本発明のGFRα4タンパク質を検出する方法の特に好ましい態様は、ビオチンおよびアビジンによって標識された抗GFRα4抗体を用いる方法である。具体的には、抗GFRα4抗体を含有する溶液をプレートなどの支持体に対して添加して、抗GFRα4抗体がプレート上に固定化されるようにする。洗浄後に、タンパク質の非特異的結合を防ぐ目的で、プレートを、例えばBSAによってブロックする。プレートを再び洗浄し、続いて被験試料をプレートに添加する。インキュベートした後に、プレートを洗浄し、続いてビオチンで標識した抗GFRα4抗体を添加する。適宜インキュベートした後に、プレートを洗浄し、続いてアビジンとコンジュケートさせた酵素基質を添加する。続いて、基質の酵素性変化を指標とすることによって、GFRα4タンパク質を検出する。
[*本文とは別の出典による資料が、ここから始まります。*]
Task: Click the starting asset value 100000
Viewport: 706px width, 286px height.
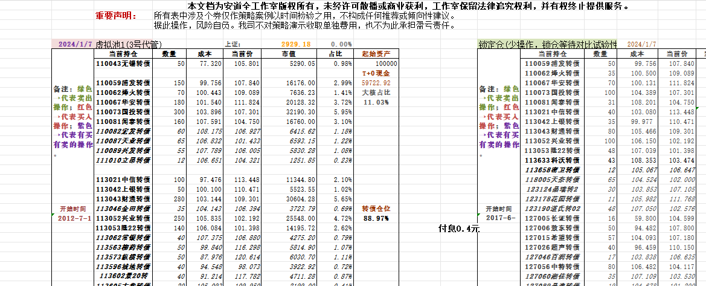Action: [377, 63]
本発明のGFRα4タンパク質を検出する方法のもう1つの態様は、GFRα4タンパク質と特異的に結合する一次抗体、および一次抗体と特異的に結合する二次抗体を用いる方法である。例えば、被験試料を、支持体上に固定化された抗GFRα4抗体と接触させ、支持体をインキュベートして、洗浄した上で、洗浄後に結合しているGFRα4タンパク質を、一次抗GFRα4抗体、および一次抗体と特異的に結合する二次抗体を用いて検出する。この場合には、二次抗体は検出可能な標識によって標識されていることが好ましい。

具体的には、抗GFRα4抗体を含有する溶液をプレートなどの支持体に対して添加して、抗GFRα4抗体がプレート上に固定化されるようにする。洗浄後に、タンパク質の非特異的結合を防ぐ目的で、プレートを、例えばBSAによってブロックする。プレートを再び洗浄し、続いて被験試料をプレートに添加する。インキュベートした後に、プレートを洗浄し、続いて一次抗GFRα4抗体を添加する。適宜インキュベートした後に、プレートを洗浄し、続いて一次抗体と特異的に結合する二次抗体を添加する。適宜インキュベートした後に、プレートを洗浄し、続いてプレート上に残る二次抗体を検出する。二次抗体の検出は、上述の方法によって実施することができる。
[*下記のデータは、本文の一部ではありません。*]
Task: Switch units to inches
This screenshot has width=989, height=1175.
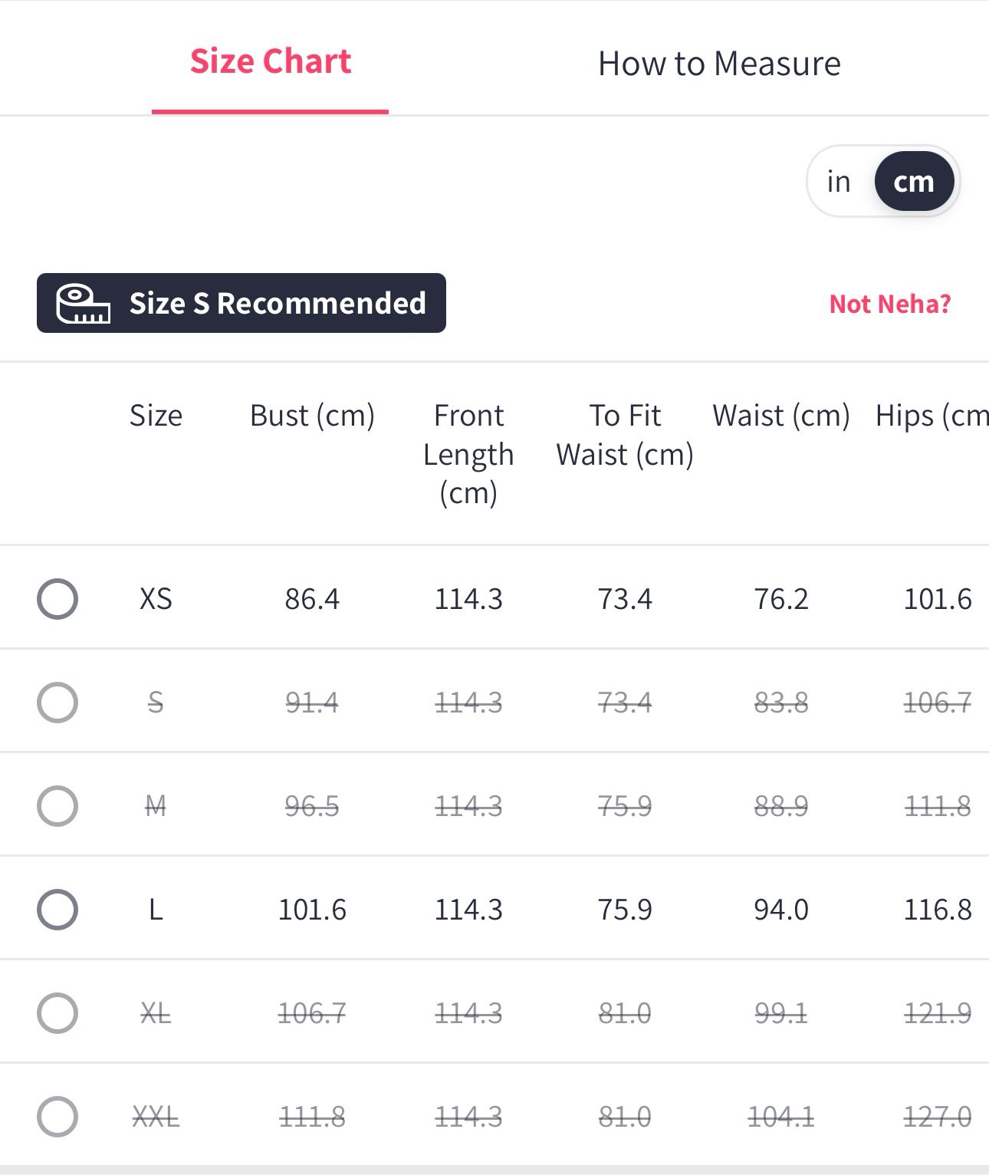Action: click(x=839, y=182)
ここで本発明を、以下の実験例を参照しながら説明する。これらの例は例示のみを目的として提供されるものであり、本発明はこれらの例に限定されるとは全くみなされるべきではなく、本明細書で提供される教示の結果として明らかになる任意かつすべての変更も包含するとみなされるべきである。

それ以上の説明がなくても、当業者は、前記の説明および以下の例示的な例を用いて、本発明の化合物を作成して利用し、請求される方法を実施することができる。以下の実施例は、このため、本発明の好ましい態様を具体的に指摘しており、本開示の残りを限定するものとは全くみなされるべきでない。
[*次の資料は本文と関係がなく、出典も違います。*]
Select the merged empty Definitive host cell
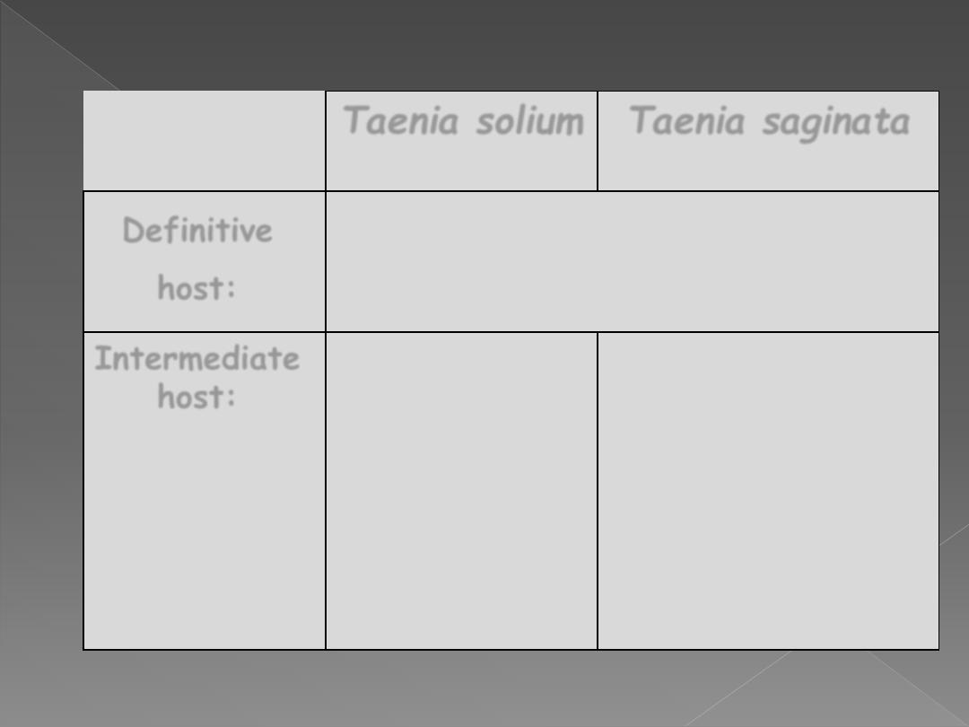 tap(633, 261)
GFRα4特異的抗体、GFRα4 CAR分子、およびGFRα4 CART療法を開発して、検証するために、以下の実験をデザインした。実験の結果を以下に述べる。

実施例1：GFRα4に対する2種類の特有のヒト／ウサギキメラFab抗体の単離
ナイーブキメラ性ヒト／ウサギFabライブラリーおよび固定化されたヒトGFRα4に対する固相抗体選択を利用して、抗体ファージディスプレイを行った。ライブラリーの構築のために、B細胞RNAの調製用のウサギの脾臓および骨髄を、Pocono Rabbit Farm & Laboratory（PRF&L, Canadensis, PA）およびR & R Research（Stanwood, WA）から得た。計9匹のウサギ（3〜4カ月齢）を用いた。これらのウサギのうち5匹はNew Zealand White（NZW）系統であり、3匹はPRF&Lから入手し、2匹はR & R Researchから入手した。4匹のb9野生型ウサギも用い、これは別のR & R Researchコロニーから入手した（Popkov et al., J. Mol. Biol. 325, 325-335, 2003）。各ウサギの脾臓および骨髄から全RNAを調製し、ウサギV_κ、V_λおよびV_Hをコードする配列のRT-PCR増幅を、確立されたプロトコールを用いて行った（Rader, et al., Methods Mol. Biol. 525, 101-128, 2009）。ウサギ（rb）V_κ／ヒト（hu）C_κ／rbV_HセグメントおよびrbV_λ／huC_λ／rbV_Hセグメントのそれぞれを、記載された通りに3フラグメントのオーバーラップ伸長PCRに基づく単一融合段階にて組み立てた。b9ウサギに由来するV_Lと、NZWウサギ由来のV_Hとの組み立ても行った。Fabをコードするフラグメント（短めの重鎖C_H1定常ドメイン）をSfiIで消化し、C_H1ドメインをFab構築物として完成させているSfiI消化ファージディスプレイベクターpC3C中に、16℃で24時間かけてライゲートさせた（Hofer et al., J. Immunol. Methods 318, 75-87, 2007）。その後に、15μgの精製pC3C-rbV_κ／hC_κ／rbV_H／hC_H1ライゲート産物を、30回の別々のエレクトロポレーション（それぞれ、50μlのエレクトロコンピテント細胞に0.5μgのDNAを用いる）によって大腸菌株SR320に形質転換導入したところ、γ／κ-軽鎖サブライブラリーのための7.5×10⁹個の独立した形質転換体が得られた。γ／λ-軽鎖サブライブラリーのためには、同じ手順を用いて4.8×10⁹個の独立した形質転換体を得た。VCSM13ヘルパーファージ（Stratagene, La Jolla, CA）を用いて、ファージミドライブラリーをファージ粒子ライブラリーに変換して、-80℃で保存した。κライブラリーおよびλライブラリーから抗GFRα4抗体を選択する前日に、大腸菌のXL1-Blue株（Stratagene）におけるファージミドの再増幅を実施し、等容積の各ライブラリーを合わせて一つにした。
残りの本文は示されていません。